If there's a downside to teaching children how to nurture a green, nutritious school garden, it's hard to fathom. The list of touted benefits is lengthy: students reap fresh air and physical exercise, hands-on participation, awareness of the natural environment, so called "school bonding," and an unprecedented taste for raw spinach. For school faculty, there are welcome breaks in the classroom regimen, an engaging outlet for unruly pupils, and a bridge to involvement with volunteers in the community. And parents get to share skills and experience, from farm expertise to carpentry, that once felt irrelevant to an academic setting.We're on the second page!
Difficulties in funding aside, people like Abby Jaramillo, the youthful director of San Francisco nonprofit Urban Sprouts, will gladly explain why it's important to find a way to sustain such programs. When Jaramillo and her team took over the Excelsior Garden, shared by the June Jordan School for Equity and Excelsior Middle School, she said she was "up to her armpits in fennel."

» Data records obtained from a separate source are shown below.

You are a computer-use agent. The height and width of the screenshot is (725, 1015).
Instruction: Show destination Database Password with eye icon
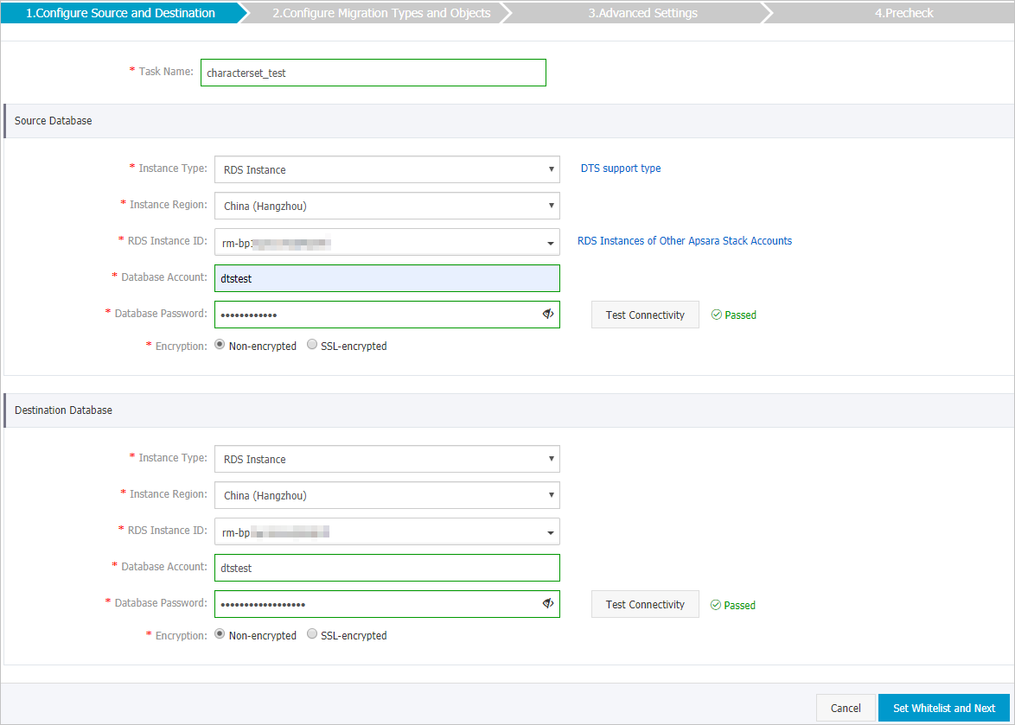pos(547,603)
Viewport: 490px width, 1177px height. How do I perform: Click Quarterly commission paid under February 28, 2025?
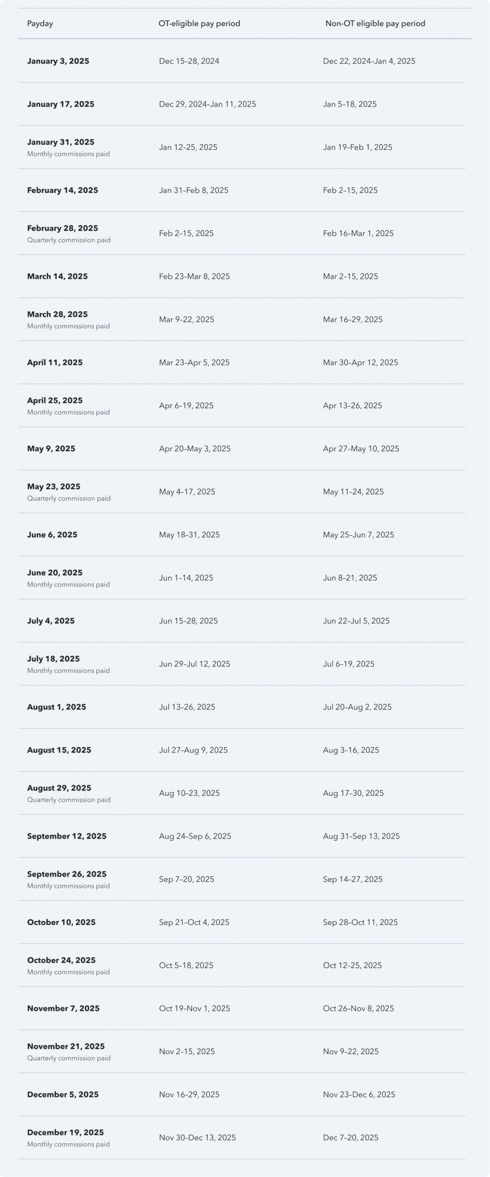click(x=68, y=240)
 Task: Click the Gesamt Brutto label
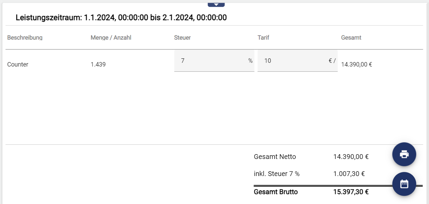(x=276, y=192)

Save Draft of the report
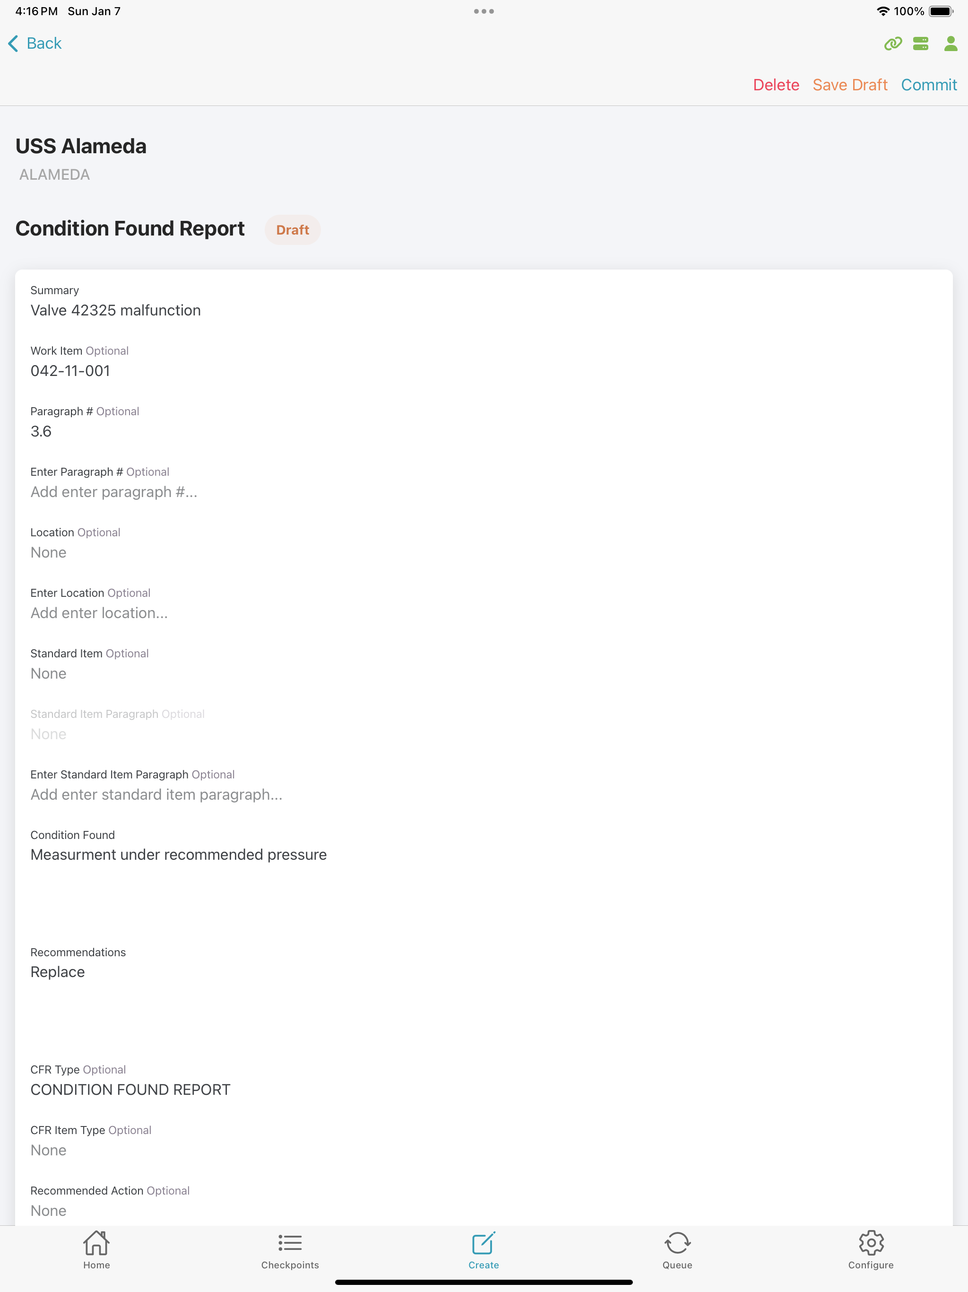(x=849, y=85)
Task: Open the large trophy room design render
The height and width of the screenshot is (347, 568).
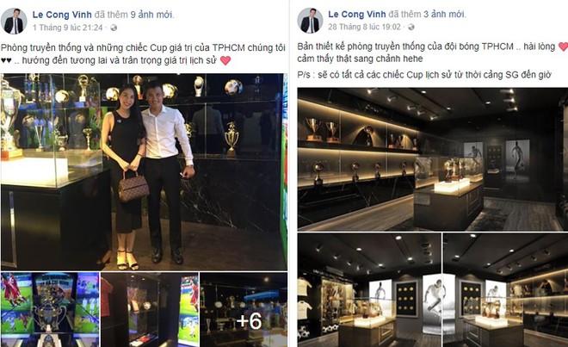Action: (433, 159)
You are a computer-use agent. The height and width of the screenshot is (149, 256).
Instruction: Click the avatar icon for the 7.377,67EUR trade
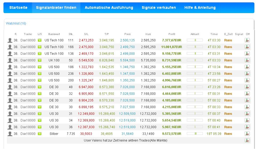(x=10, y=40)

But the overgrown herbs weren't the only sign of disrepair. "It was a struggling middle school desperately in need of something that would make the students have a stake," she said. Describing the community's "food environment," a term of art in nutrition education, she listed liquor store fare and junk food as the most prevalent options. Five years and six new school gardens later, Jaramillo thinks school administrators and teachers are genuinely on board with Urban Sprouts, whose mission is to serve low-income youth in San Francisco. "When the kids come outside; they are leaders, teaching each other how to plant," she says. "We need to make the garden a core, that will remain here and make a difference."